* What you need to do *
(1) In the reflection on truth, since when has the writer preached every Sunday but two?
(2) Resume the reflection on truth and maps after its final sentence, keeping its first-person, reflective voice.

* Page excerpt *
This was written about five years ago.

It has been over a year since my last entry, my life has, naturally, moved on. Here is an insight, I have learned for 1,897th time.

While I seek the truth, I know the truest truth is always bathed in the distorted hues of our hatred, pride, fears, shame and doubt. I am sure truth exists, I am just as certain it influences our lives. (His word is truth.) Our Lord assures us that we shall know the truth and this knowledge will free us from self-deceit. Sometimes this truth reveals the lies told by a massive of choir of liars - among whom, I have a solo part.



While God breathes truth through our minds and hearts, these precepts travel through a glass dimly. I once read that a word is not the thing it denotes, just as a map is the terrain it represents. Truth is like landmarks that correct a poorly drawn map. In June of 2014 I feared that I would never serve as a pastor again. I was prepared for that outcome. Since January of 2015 I have preached every Sunday but two.  So much for the reality behind my fears. See me correcting my map.

* Data extract *
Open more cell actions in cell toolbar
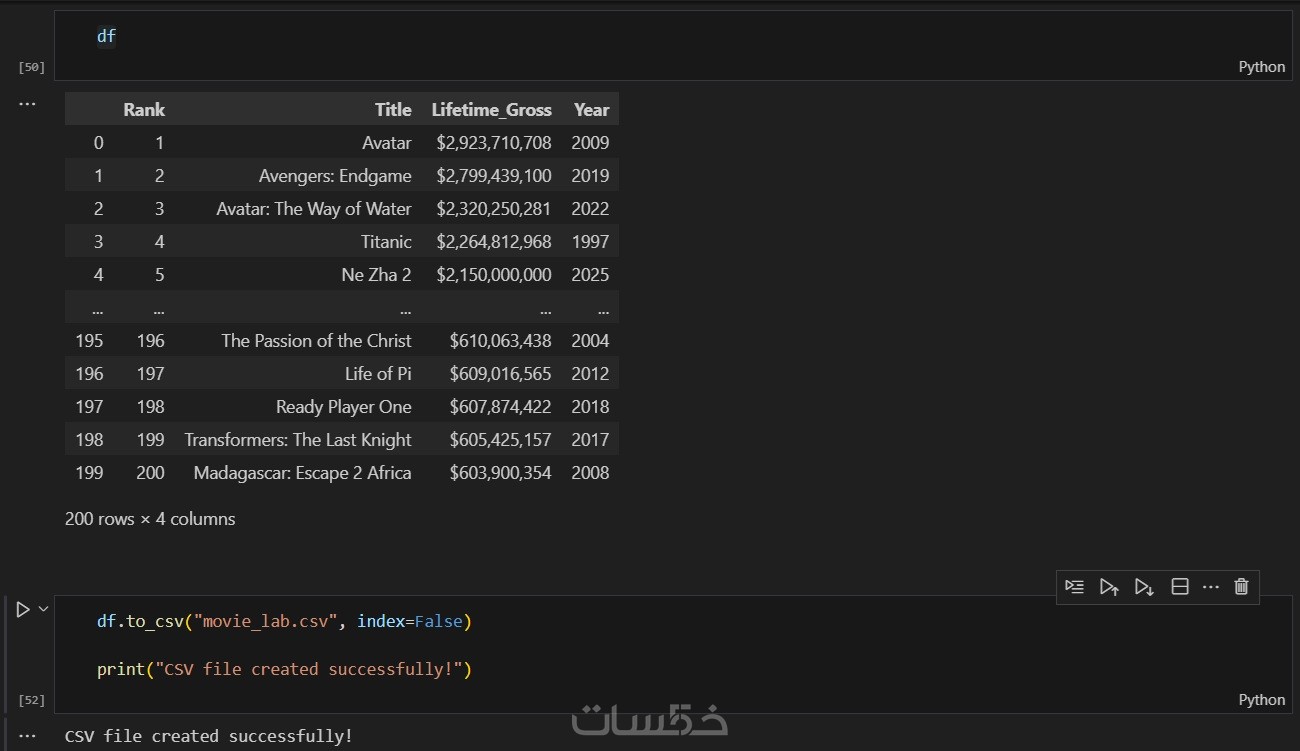 tap(1211, 587)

* Outputs *
(1) Since January of 2015.

(2)
I think we see ourselves as navigating our lives through a torrent, when, in truth, our vessel has no  pilot's wheel. Let’s face it; there may be a rudder but we have no control over it. I love the poem “To a Water Foul.” (To shift the metaphor from sea, to air, to land.)



He, who, from zone to zone,

Guides through the boundless sky thy certain flight,

In the long way that I must trace alone, 

Will lead my steps aright. To a Waterfowl

To a Waterfowl




William Cullen Bryant 1794–1878

Today I believe Mr Bryant is mistaken when he writes, “Lone wandering, but not lost.” Although I cannot fault the poet, for, like him, I often suspect I am alone, wandering, and lost. Thanks God I have learned to mistrust my doubts.